To ensure drivers are aware of the change to the restrictions the Executive, on 13 October 2016, approved the phased implementation of enforcement. Drivers who wrongly enter the street in the first two weeks of the restriction being enforced by the ANPR cameras will be sent a warning letter to inform them of the restriction.
Following this grace period drivers who use the route during the restricted period for the first six months will be issued with a warning letter for the first offence. If further offences occur, and for all offences after the first six months of the restriction, the driver will be issued with a Penalty Charge Notice (PCN). The number of letters and PCNs issued will be published on the council’s website after three months of operation and updated monthly following then for the first year of enforcement.
At the start of December temporary signs were placed around the city centre and all the approach roads to Coppergate to advise drivers that the Coppergate Traffic Regulation Order (TRO) will come into force on 9 January. In addition to the advance warning signs permanent street name signs and advance information signs have been put in place. Enforcement will be by Automatic Number Plate Recognition (ANPR) cameras.
Traffic restrictions have been in place on Coppergate since the 1960s. The council’s Executive has approved the reintroduction of ANPR cameras to enforce the restrictions. The TRO provides the details of the restrictions to be in place every day from 8am and 6pm.
Within the 8am to 6pm period the restrictions for motor vehicles will be:
· 8am to 10am buses and permit holders (inc. taxis and private hire vehicles) only
· 10am to 4pm buses, permit holders (inc. taxis and private hire vehicles) and loading/unloading only
· 4pm to 6pm buses and permit holders (inc. taxis and private hire vehicles) only
The reinstatement of the revised TRO was agreed by City of York Council’s Executive on Thursday 13 October 2016. The scheme is fully compliant with the new 2016 Traffic Signs Regulations and General Directions that came into force in April 2016”.
For more information about the restrictions, signage and ANPR enforcement visit www.york.gov.uk/coppergate
For more information about travelling in and around York visit www.itravelyork.info
How it went last time they switched on the cameras. Many of those fined were tourists who did not understand the restrictions
New traffic lights
Traffic lights will be modernised
Potentially less controversial is a programme which will see traffic light installations modernised across the City.
Ageing traffic signals on key city centre junctions including George Hudson Street/Micklegate and Skeldergate/Micklegate/North Street are set for a complete overhaul – as part of the largest scheme the city has seen in over 20-years.
Cllr Ian Gillies, executive member of transport and planning, said: “We’ve listened to residents and recognise that our traffic signals are not as reliable as they could be.
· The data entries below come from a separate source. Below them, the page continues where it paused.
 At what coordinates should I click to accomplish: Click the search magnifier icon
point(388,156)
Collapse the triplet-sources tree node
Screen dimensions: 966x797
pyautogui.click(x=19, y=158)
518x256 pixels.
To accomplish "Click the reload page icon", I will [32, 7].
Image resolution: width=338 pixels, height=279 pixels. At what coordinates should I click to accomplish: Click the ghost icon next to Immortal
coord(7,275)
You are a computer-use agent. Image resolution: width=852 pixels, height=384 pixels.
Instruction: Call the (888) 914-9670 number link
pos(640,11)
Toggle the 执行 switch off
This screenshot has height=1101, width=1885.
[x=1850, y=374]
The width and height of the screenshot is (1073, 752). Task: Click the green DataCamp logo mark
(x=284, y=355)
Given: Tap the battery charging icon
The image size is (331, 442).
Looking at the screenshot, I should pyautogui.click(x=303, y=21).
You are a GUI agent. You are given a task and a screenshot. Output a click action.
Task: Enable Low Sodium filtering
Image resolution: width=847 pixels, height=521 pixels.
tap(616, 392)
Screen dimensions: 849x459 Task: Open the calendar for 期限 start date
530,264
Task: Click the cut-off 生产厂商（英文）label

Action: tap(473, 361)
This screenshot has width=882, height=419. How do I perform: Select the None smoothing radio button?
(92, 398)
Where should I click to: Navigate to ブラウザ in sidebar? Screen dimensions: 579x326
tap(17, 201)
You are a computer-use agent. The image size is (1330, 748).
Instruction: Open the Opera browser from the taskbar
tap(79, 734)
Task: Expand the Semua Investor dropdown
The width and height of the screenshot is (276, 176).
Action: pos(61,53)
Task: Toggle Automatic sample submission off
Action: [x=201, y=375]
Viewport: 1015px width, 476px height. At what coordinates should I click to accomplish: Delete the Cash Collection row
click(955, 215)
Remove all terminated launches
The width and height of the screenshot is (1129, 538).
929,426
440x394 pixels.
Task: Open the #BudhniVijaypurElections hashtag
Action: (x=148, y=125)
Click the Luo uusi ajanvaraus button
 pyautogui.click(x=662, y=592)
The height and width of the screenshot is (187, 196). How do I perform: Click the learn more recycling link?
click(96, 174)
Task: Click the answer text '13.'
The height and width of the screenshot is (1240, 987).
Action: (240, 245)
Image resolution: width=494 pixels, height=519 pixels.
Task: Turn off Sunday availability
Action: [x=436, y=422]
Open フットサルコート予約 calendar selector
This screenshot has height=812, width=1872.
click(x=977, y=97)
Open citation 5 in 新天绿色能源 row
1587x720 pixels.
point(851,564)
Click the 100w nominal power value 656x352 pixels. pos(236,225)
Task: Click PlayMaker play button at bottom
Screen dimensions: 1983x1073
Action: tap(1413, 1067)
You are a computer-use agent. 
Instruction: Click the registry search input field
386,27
Investing now will help to bring our systems into the 21st century, saving vital time spent otherwise on repairs and maintenance and more importantly saving money from the public purse.
“By investing in the basics now, it will help to keep York’s roads moving, improving journey reliability and the overall driving and commuter experience in York for future years.”
The last major overhaul of York’s traffic signals was in the mid 1990s with the introduction of the city’s new Urban Traffic Control system (UTC), which controls the city’s transport network.
Over the years, the priority has been to repair immediate maintenance issues, to ensure that the safety and general reliability of the city’s signals requirements are met.
As such, signals have only been replaced on an ad-hoc basis as isolated schemes, or as part of larger improvement projects, such as the works on Boroughbridge Road for the Poppleton Bar Park & Ride service. However, a detailed ‘condition survey’ which inspected the age and condition of every traffic signal in the city found some to be in poor or end of life condition.
Approximately half of the 122 traffic signals and pedestrian crossings in the city will be replaced over a five-year rolling programme with modern equipment.
Work has already been undertaken at many traffic signal sites across the city, including Monkgate pedestrian crossing and Clifton Moorgate/Wigginton Road traffic signals.
The rollout at these key routes will help to further address the backlog of maintenance and ensure the signals continue to operate at the level required.
Works to install new traffic signals and pedestrian crossing signals at the junction of George Hudson Street and Micklegate will start at the end of January through to March.
Further works are then set to take place at the junction of Micklegate/North Street/Skeldergate between March and April. This will include new low level cycle signals on North Street and Skeldergate to provide cyclists with early starts so they can get ahead of the traffic on the well used National Cycle Network Route 65.
Temporary signals will be installed along these routes whilst the old signals are taken down. Footways may also be closed to allow for the cables/ducting to be installed. It’s expected that this part of the scheme will be completed by early April.
The total replacement programme will cost £2.620m over six years and will be funded through the capital programme budget and the existing Local Transport Plan budget.
Dynniq was awarded a single contract for the traffic signals renewals programme work last year.